What Would Miss Kitty Do?

There’s gambling in Dodge City again. Our state’s leaders have been betting on gambling for nearly thirty years now.  First it was lotteries, then a dog track, then a horse track.  They have all been losing bets.

I grew up not far from the Woodlands dog and horse tracks.  They are almost deserted.  In the meantime, real businesses–restaurants and stores–have grown up in the same neighborhood.  Wyandotte County has experienced real growth in the past ten years with real, family-friendly businesses.  I often enjoy taking my grandchildren to T-Rex or Books-A-Million.

Now our state fathers want to put a casino in the neighborhood.

The state’s first casino opens today in Dodge.  Our legislators imagine that vacationers from both coasts will spurn Las Vegas and flock to the former home of Wyatt Earp, Doc Holiday, and Miss Kitty herself to donate their money to our state’s economy.

Gambling is a tax on the poor.  The rich and famous may save up and budget for a lavish vacation in Las Vegas–although that city is being hit hard by the recession–but they are not going to come to Kansas to spend their entertainment dollars.

The one political fact that has been constant for the past thirty years is that you can’t raise taxes on the people who can afford to pay taxes.  It is unpatriotic to ask those who benefit most from the nations economy to contribute more.  It is unpatriotic to expect those with the most assets protected by the military to contribute a larger share to the military budget.  It is unpatriotic to ask those who need an educated workforce to contribute their share to the educational budget.  And if we tax the benefits of the bankers who ran the economy into the ground–who will be willing to run our banks anymore?

So politicians won’t raise taxes.  Instead they cut funding to education and programs for the elderly and the disabled.  And they come up with scams that they think will stimulate the economy and bring in revenue.  It’s time we call their bluff.

Taxman (Voodoo Economics -4)

No one likes paying taxes–even the Beatles had a song against the “Taxman.”

Yet, someone has to pay for the services government provides.  Voodoo economics has waged a war against taxes for nearly thirty years.  It is now considered unpatriotic to pay taxes.  Taxes are called a penalty for success.

The rich should pay more taxes because they have more money.

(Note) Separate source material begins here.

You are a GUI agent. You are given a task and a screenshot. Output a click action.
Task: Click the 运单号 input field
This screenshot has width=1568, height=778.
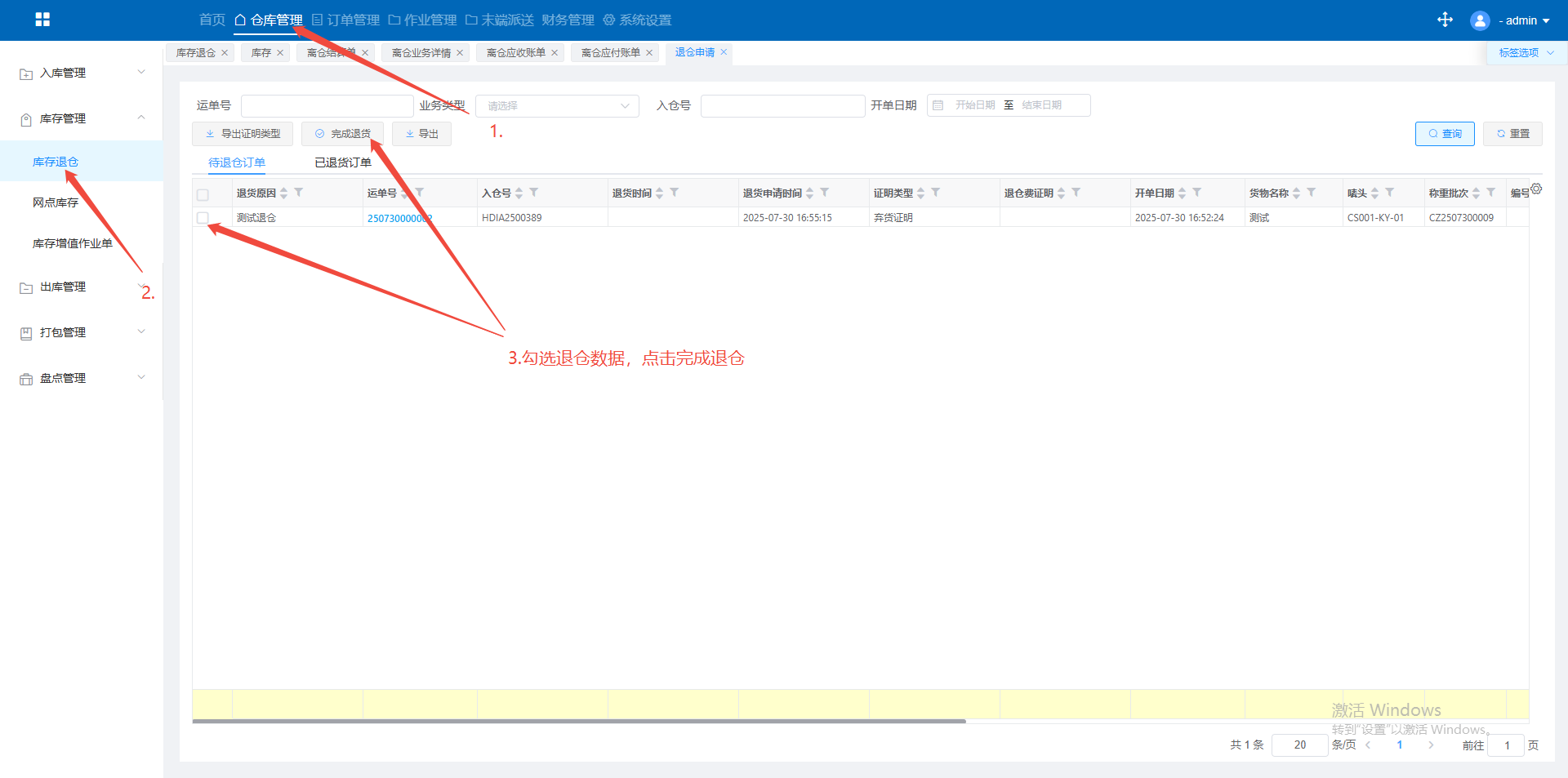point(327,106)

The rich also benefit more from the services government provides.  The largest recipient of tax money is the military.  The armed services protect us all, but oil companies, power plants, and large corporations have more assets to protect than I do, so they should pay more for the protection.

A curious thing has happened over the last twenty to thirty years.  States have turned to gambling–first lotteries, then dog and pony races, now casinos–as an alternative to taxes.  Conservative, pro-family religious leaders used to campaign against gambling, but they have focused their energies on other foes while the gambling lobby has slipped in the back door.

In Wyandotte County, where I grew up, there is an abandoned dog and horse track.  When lotteries failed to raise enough revenue the state legislature bet on race-track betting.  The track is now grown up with weeds.  After the failure of the state-sponsored horse raises, a NASCAR track was built, not to bring in gambling money but to attract those who are genuinely interested in the car races.  Around the track a shopping and restaurant district has sprung up and the economy has been revitalized.

Now plans have been announced to build a casino overlooking the race track.  I am afraid the casinos will bring crime and drive out the good restaurants and shops; but maybe not.  Whether gambling brings any general prosperity or not, we know it will bring bankruptcies, divorces, and suicides. So great is the aversion to raising taxes that our leaders are willing to pay that price.  I’m betting the casinos will turn out to be a losing proposition.